▼▼▼

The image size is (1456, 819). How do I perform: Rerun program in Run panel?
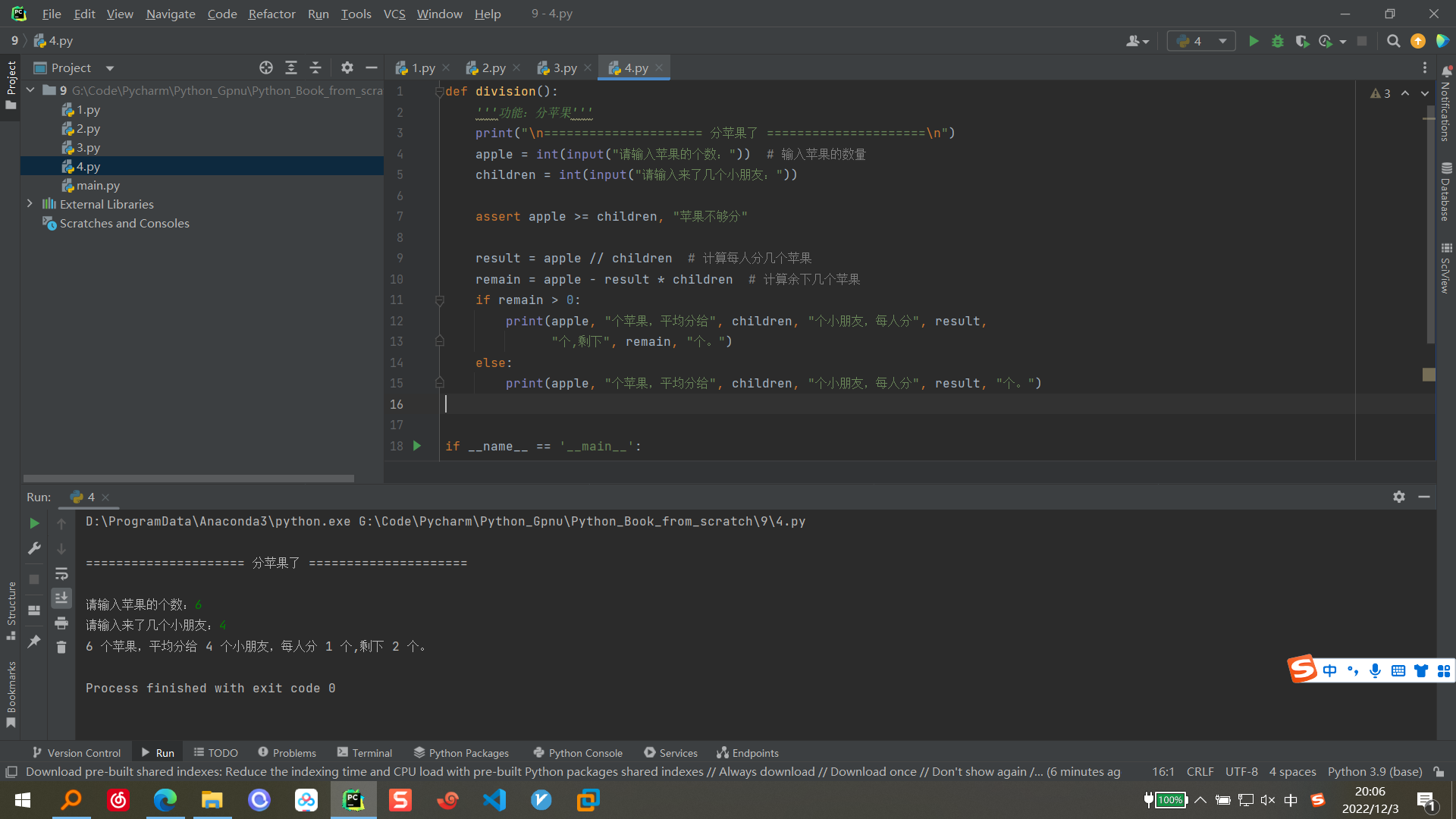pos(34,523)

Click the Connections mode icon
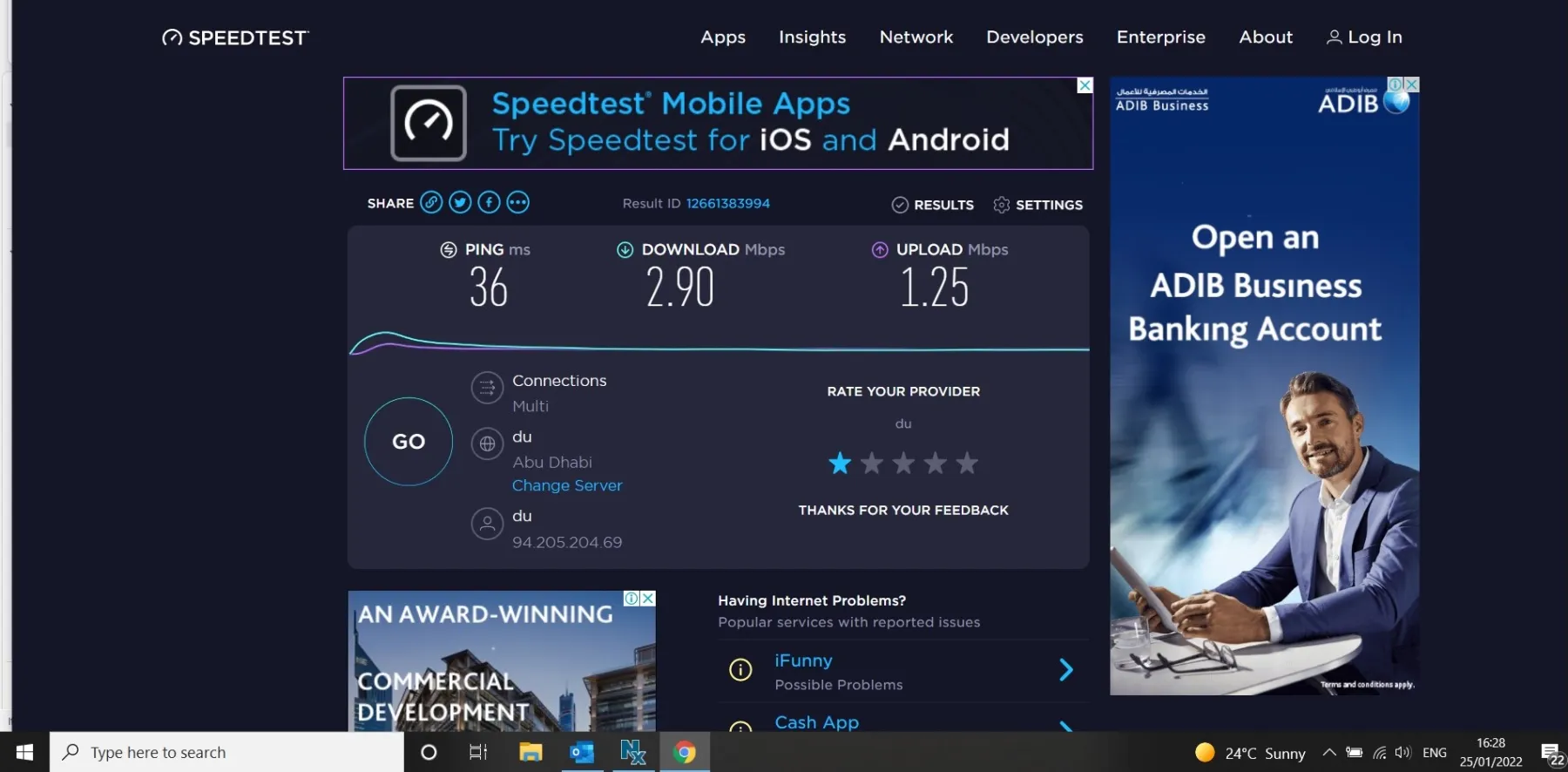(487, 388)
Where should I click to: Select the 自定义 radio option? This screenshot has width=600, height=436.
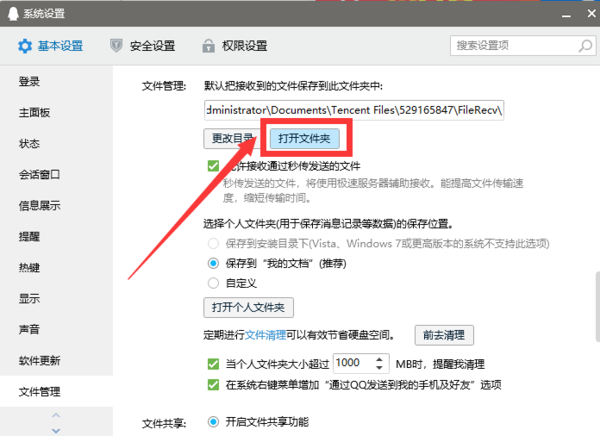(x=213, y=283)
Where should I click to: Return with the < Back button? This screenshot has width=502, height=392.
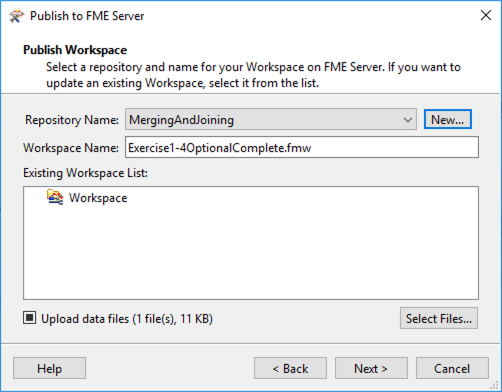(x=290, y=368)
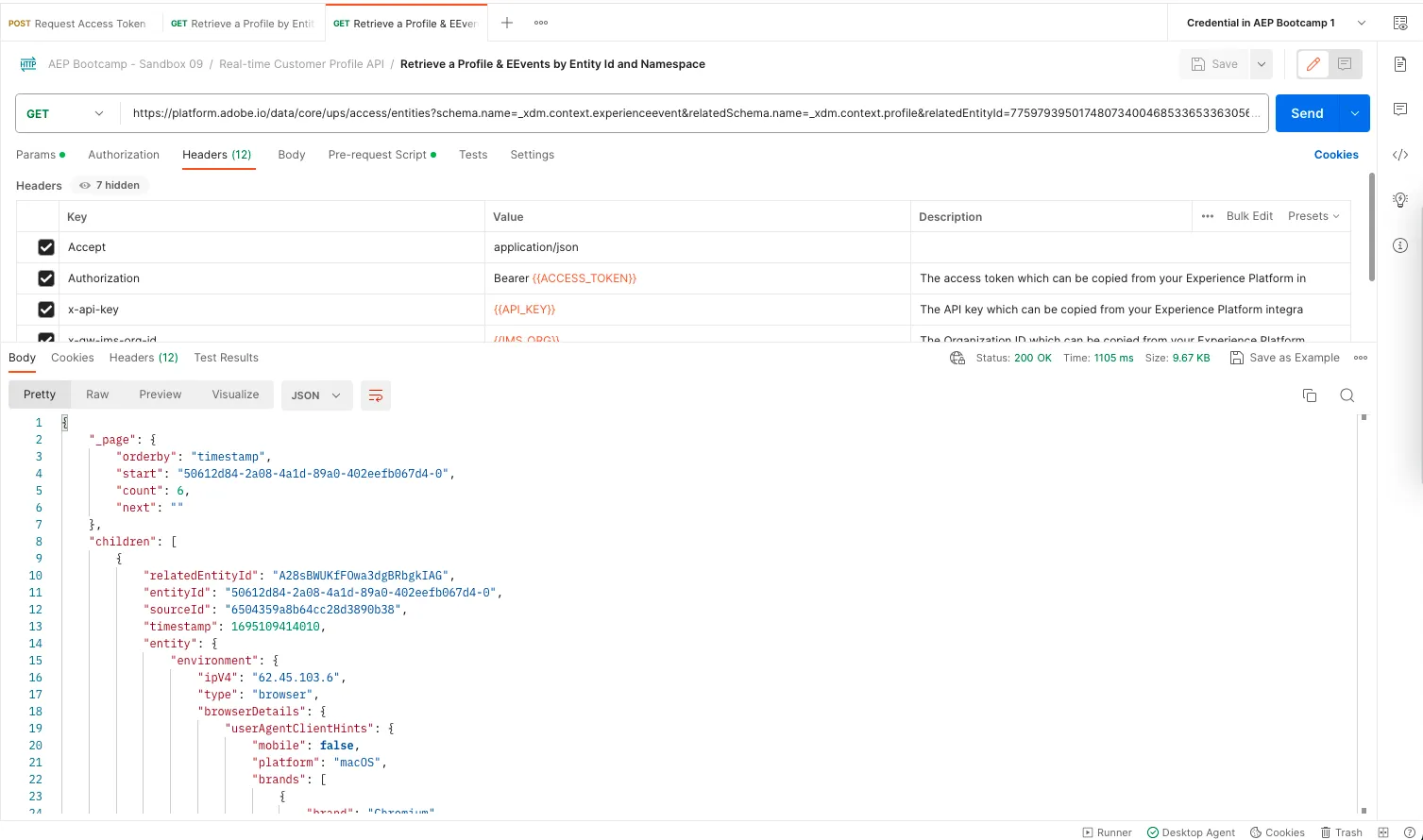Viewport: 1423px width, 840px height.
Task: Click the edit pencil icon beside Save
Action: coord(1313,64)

▲▲▲

Count the lines of the items above that contain the string "Where". Case counts. Reply with the number only.

TASK ANSWER: 2